Compute the Cayley Inverse Retraction $X = \mathcal{L}_p^{\mathrm{SpSt}}(q)$ such that the Cayley Retraction from $p$ along $X$ lands at $q$, i.e. $\mathcal{R}_p(X) = q$ [BZ21].

For $p, q ∈ \mathrm{SpSt}(2n, 2k, ℝ)$ we can define the inverse cayley retraction as long as the following matrices exist.

\[ U = (I + p^+ q)^{-1} ∈ ℝ^{2kΓ—2k}, \quad V = (I + q^+ p)^{-1} ∈ ℝ^{2kΓ—2k},\]

where $(β‹…)^+$ denotes the symplectic_inverse.

THen the inverse retraction reads

\[\mathcal{L}_p^{\mathrm{Sp}}(q) = 2p\bigl(V - U\bigr) + 2\bigl((p + q)U - p\bigr) ∈ T_p\mathrm{Sp}(2n).\]

ManifoldsBase.manifold_dimension β€” Method

Returns the dimension of the symplectic Stiefel manifold embedded in $ℝ^{2nΓ—2k}$, i.e. [BZ21]

\[ \operatorname{dim}(\mathrm{SpSt}(2n, 2k)) = (4n - 2k + 1)k.\]

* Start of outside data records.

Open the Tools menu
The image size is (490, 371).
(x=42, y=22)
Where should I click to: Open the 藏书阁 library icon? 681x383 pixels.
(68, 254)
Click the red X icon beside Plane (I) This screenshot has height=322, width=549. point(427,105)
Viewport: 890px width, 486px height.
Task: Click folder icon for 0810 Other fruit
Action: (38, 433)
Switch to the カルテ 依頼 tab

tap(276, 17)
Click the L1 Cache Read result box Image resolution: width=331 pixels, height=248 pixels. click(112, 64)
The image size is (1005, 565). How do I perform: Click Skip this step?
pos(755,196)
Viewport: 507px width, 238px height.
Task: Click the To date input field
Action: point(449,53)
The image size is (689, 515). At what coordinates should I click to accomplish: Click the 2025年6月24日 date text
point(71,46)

ManifoldsBase.project β€” Method
project(::SymplecticStiefel, p, A)
project!(::SymplecticStiefel, Y, p, A)

Given a point $p ∈ \mathrm{SpSt}(2n, 2k)$, project an element $A ∈ ℝ^{2nΓ—2k}$ onto the tangent space $T_p\mathrm{SpSt}(2n, 2k)$ relative to the euclidean metric of the embedding $ℝ^{2nΓ—2k}$.

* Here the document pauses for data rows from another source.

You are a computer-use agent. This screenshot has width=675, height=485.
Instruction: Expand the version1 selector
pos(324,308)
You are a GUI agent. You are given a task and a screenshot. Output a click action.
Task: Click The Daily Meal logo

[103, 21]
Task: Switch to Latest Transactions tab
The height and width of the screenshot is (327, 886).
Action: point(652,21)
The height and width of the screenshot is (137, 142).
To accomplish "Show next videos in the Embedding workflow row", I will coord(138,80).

That is, we find the element $X ∈ T_p\mathrm{SpSt}(2n, 2k)$ which solves the constrained optimization problem

\[ \displaystyle\operatorname{min}_{X ∈ ℝ^{2nΓ—2k}} \frac{1}{2}||X - A||^2, \quad \text{s.t.}\; h(X) := X^{\mathrm{T}} J p + p^{\mathrm{T}} J X = 0,\]

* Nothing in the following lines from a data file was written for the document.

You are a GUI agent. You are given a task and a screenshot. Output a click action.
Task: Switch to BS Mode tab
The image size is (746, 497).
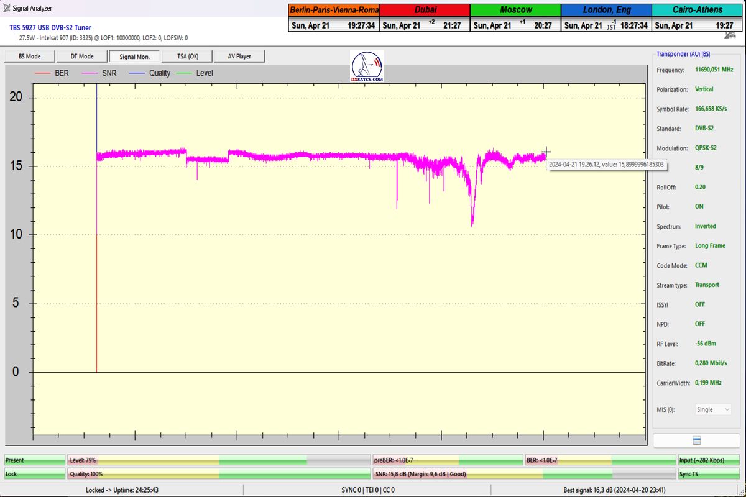click(x=29, y=56)
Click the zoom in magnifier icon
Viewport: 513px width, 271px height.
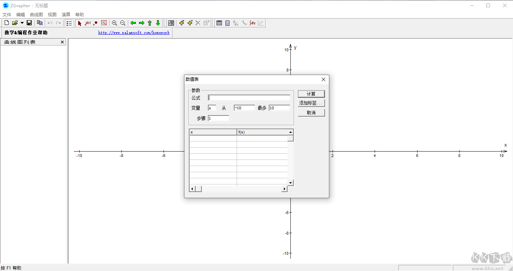pos(114,23)

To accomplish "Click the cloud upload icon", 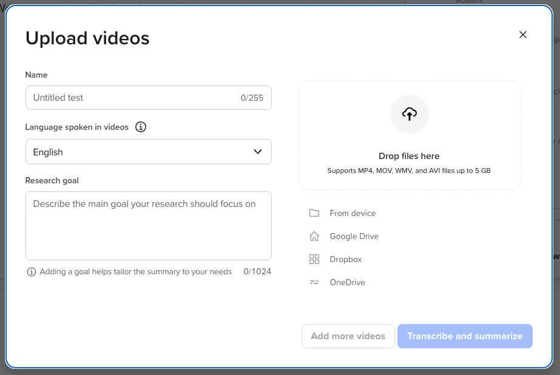I will [409, 113].

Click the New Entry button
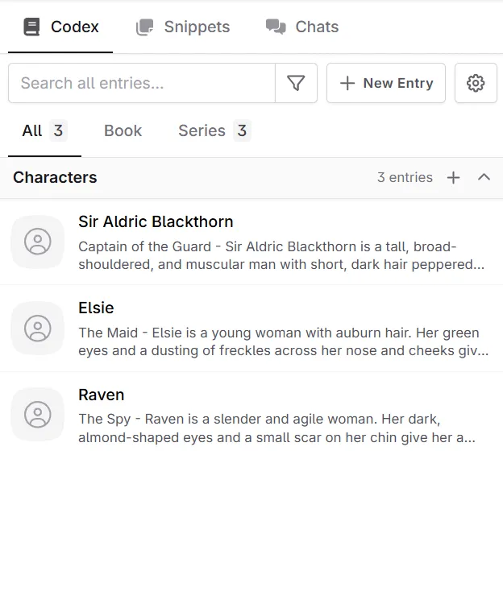tap(385, 83)
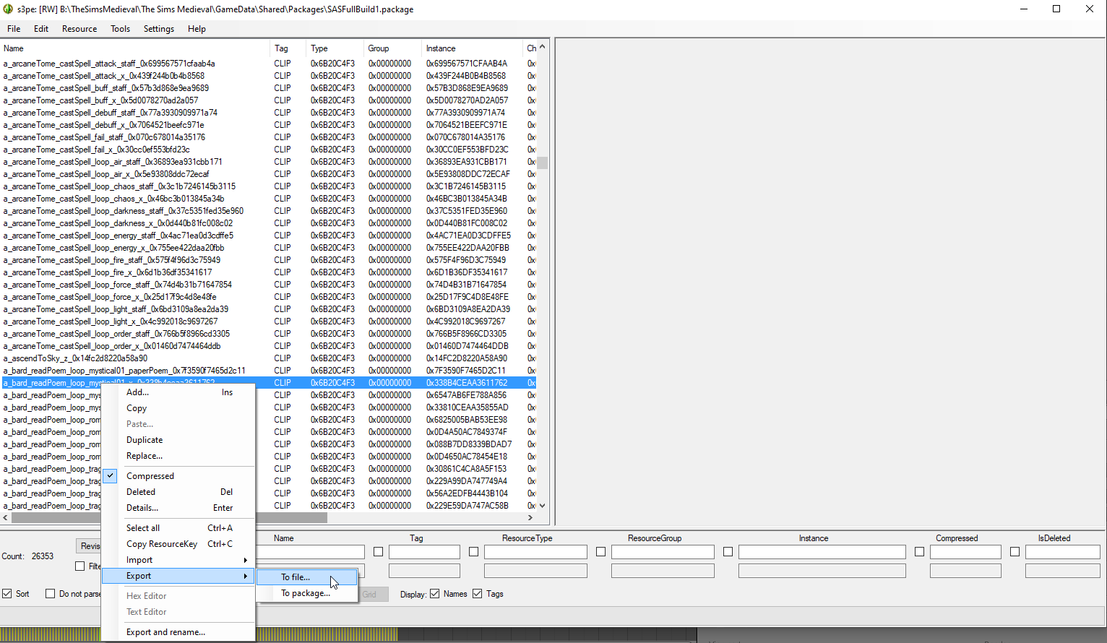Image resolution: width=1107 pixels, height=643 pixels.
Task: Click the s3pe application icon in title bar
Action: [x=9, y=9]
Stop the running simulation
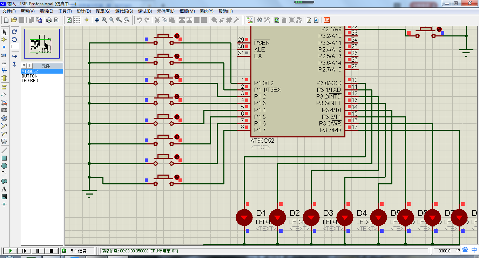 coord(52,251)
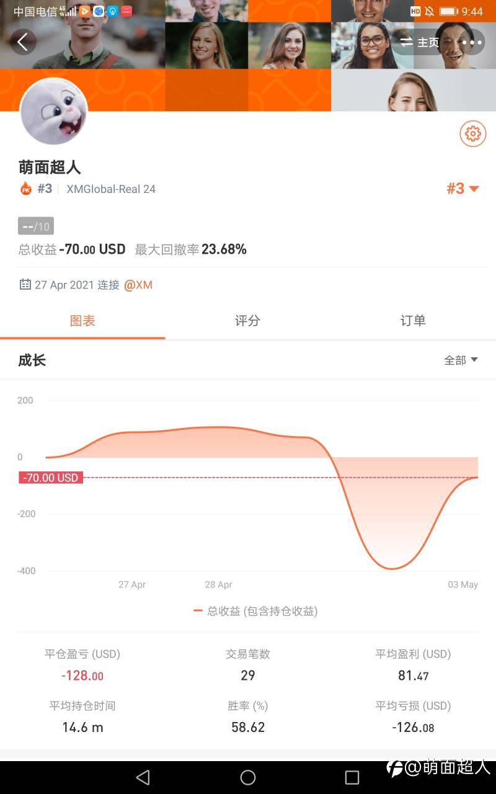Tap the 主页 switch button

420,42
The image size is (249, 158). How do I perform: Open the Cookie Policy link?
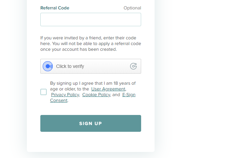coord(96,95)
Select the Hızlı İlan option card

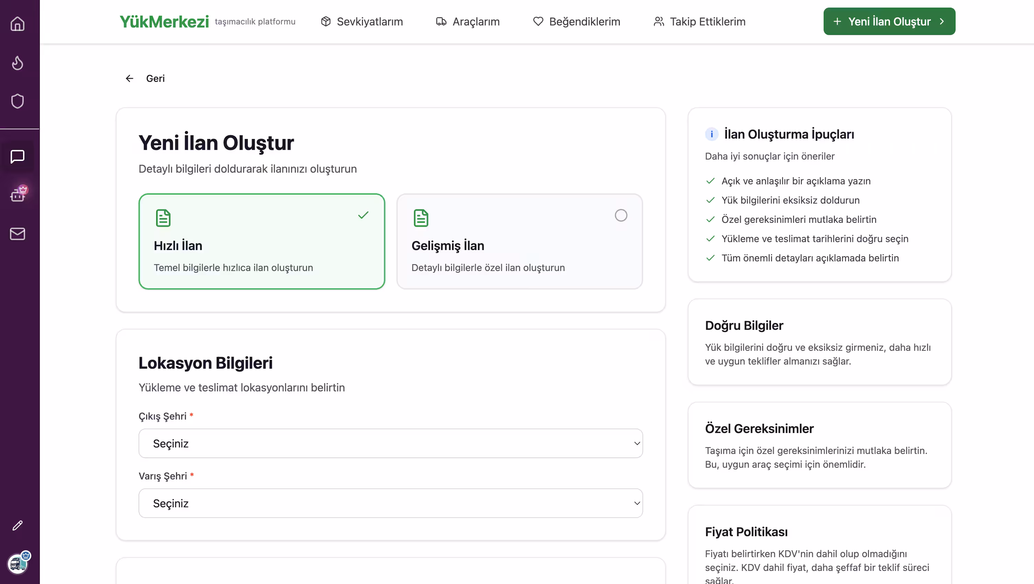click(262, 241)
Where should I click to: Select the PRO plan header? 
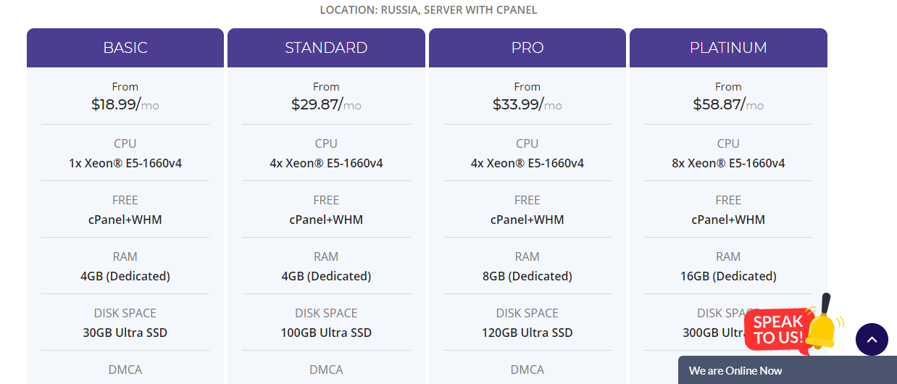click(527, 48)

where $h : ℝ^{2nΓ—2k} β†’ \operatorname{skew}(2k)$ defines the restriction of $X$ onto the tangent space $T_p\mathrm{SpSt}(2n, 2k)$.

ManifoldsBase.retract β€” Method
retract(::SymplecticStiefel, p, X, ::CayleyRetraction)
retract!(::SymplecticStiefel, q, p, X, ::CayleyRetraction)

Compute the Cayley retraction on the Symplectic Stiefel manifold, from p along X (computed inplace of q).

Given a point $p ∈ \mathrm{SpSt}(2n, 2k)$, every tangent vector $X ∈ T_p\mathrm{SpSt}(2n, 2k)$ is of the form $X = \tilde{\Omega}p$, with

\[ \tilde{\Omega} = \left(I_{2n} - \frac{1}{2}pp^+\right)Xp^+ - pX^+\left(I_{2n} - \frac{1}{2}pp^+\right) ∈ ℝ^{2nΓ—2n},\]

as shown in Proposition 3.5 of [BZ21]. Using this representation of $X$, the Cayley retraction on $\mathrm{SpSt}(2n, 2k)$ is defined pointwise as

\[ \mathcal{R}_p(X) = \operatorname{cay}\left(\frac{1}{2}\tilde{\Omega}\right)p.\]

The operator $\operatorname{cay}(A) = (I - A)^{-1}(I + A)$ is the Cayley transform.

However, the computation of an $2nΓ—2n$ matrix inverse in the expression above can be reduced down to inverting a $2kΓ—2k$ matrix due to Proposition 5.2 of [BZ21].

Let $A = p^+X$ and $H = X - pA$. Then an equivalent expression for the Cayley retraction defined pointwise above is

\[ \mathcal{R}_p(X) = -p + (H + 2p)(H^+H/4 - A/2 + I_{2k})^{-1}.\]

This expression is computed inplace of q.



T.Β Bendokat and R.Β Zimmermann. The real symplectic Stiefel and Grassmann manifolds: metrics, geodesics and applications, arXivΒ Preprint,Β 2108.12447 (2021), arXiv:2108.12447.